MATERIAL SUPPLIED -
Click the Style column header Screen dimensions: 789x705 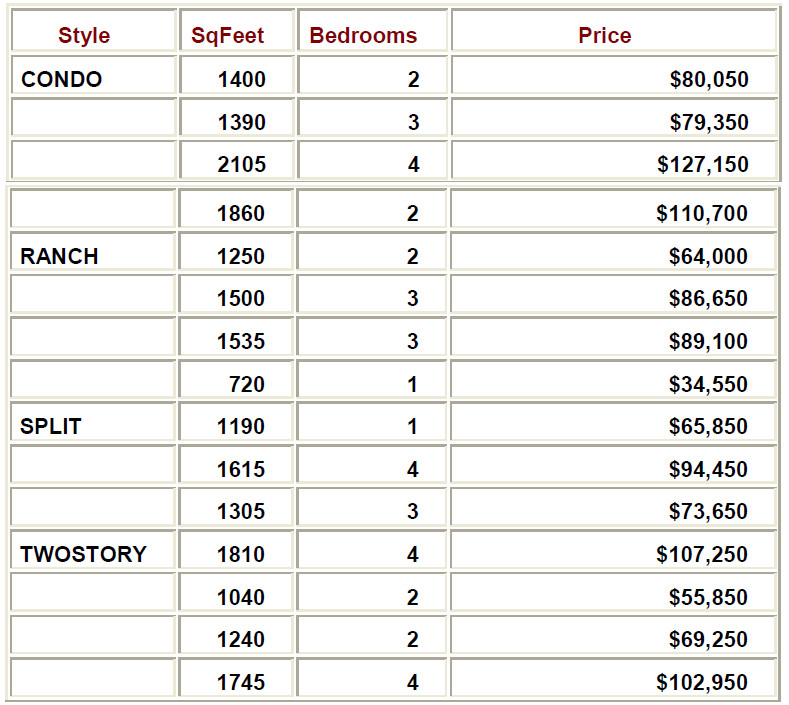84,36
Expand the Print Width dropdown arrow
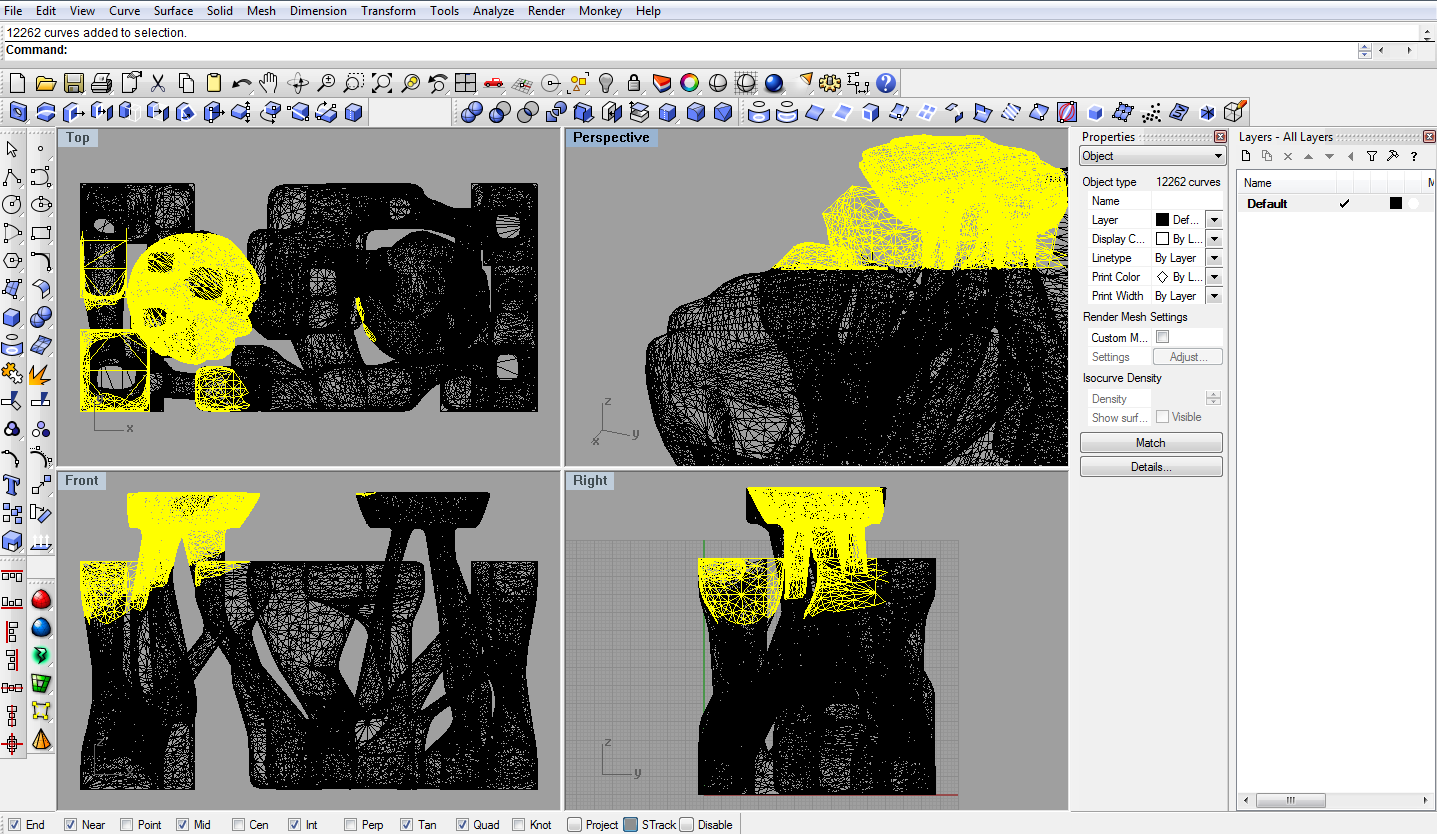 [1214, 296]
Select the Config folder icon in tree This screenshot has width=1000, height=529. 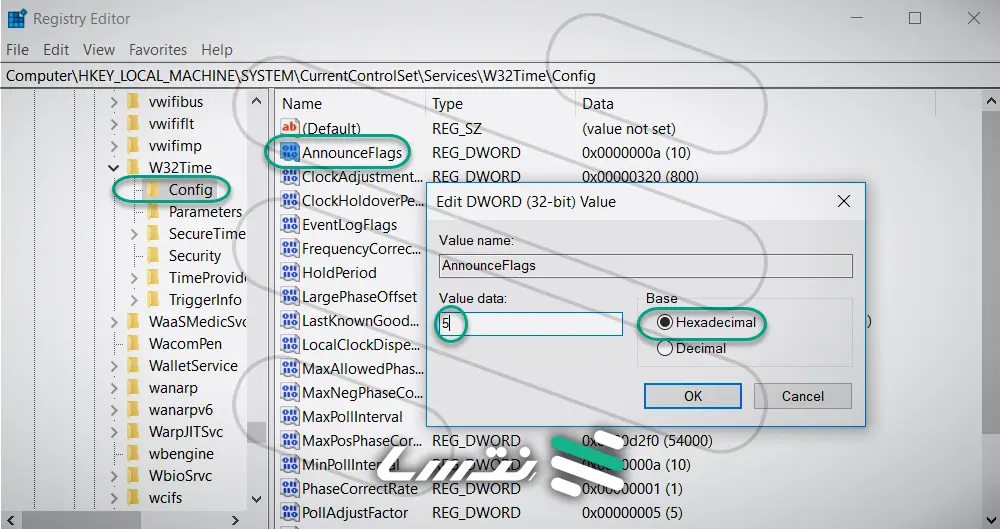click(x=153, y=189)
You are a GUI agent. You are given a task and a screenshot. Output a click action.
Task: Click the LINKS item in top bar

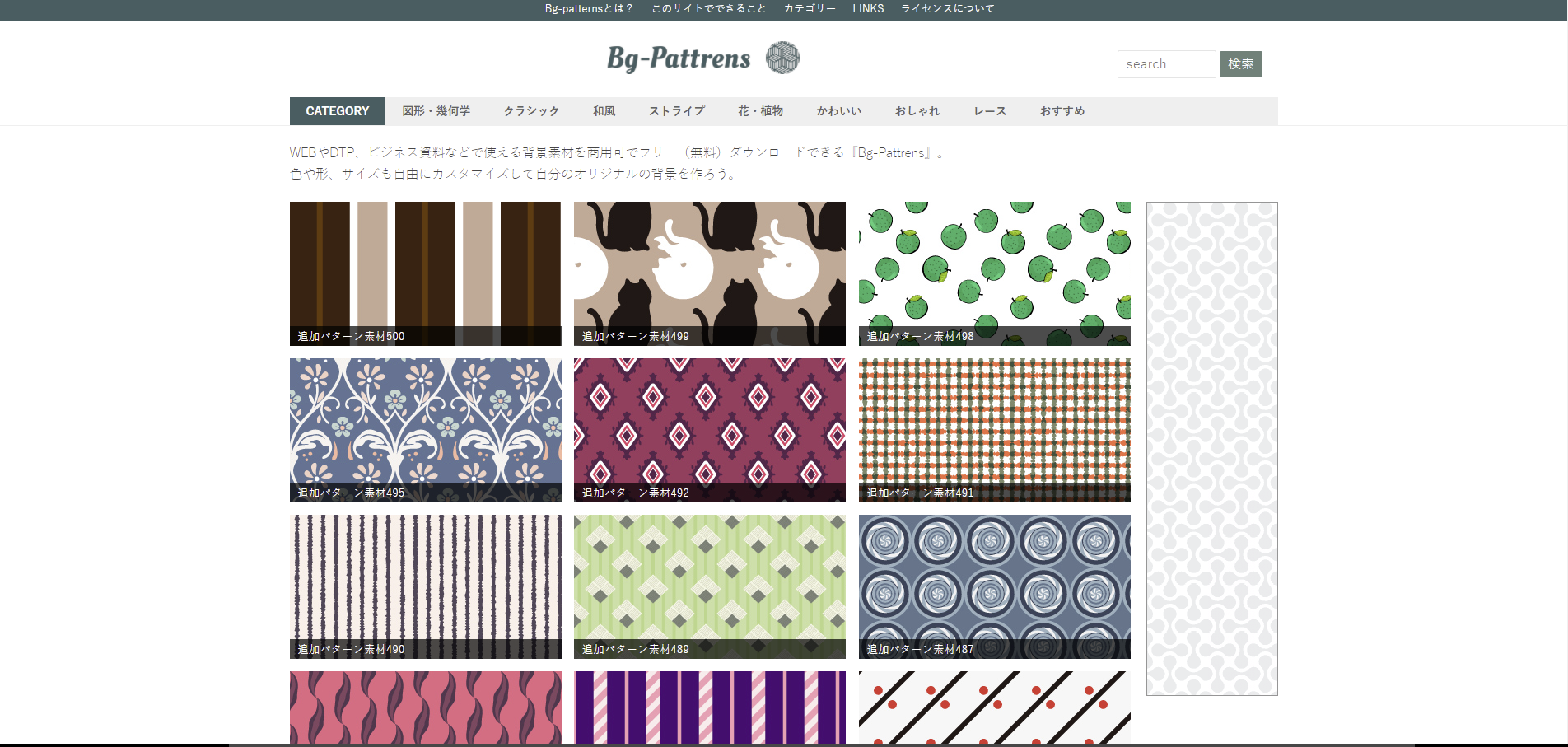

EXERCISE OBJECTIVE - Exclude all pictures and return precisely the lines from the one containing "You are a GUI" through the closing line of the data.

EXERCISE ANSWER -
You are a GUI agent. You are given a task and a screenshot. Output a click action.
Task: Click the LINKS item in top bar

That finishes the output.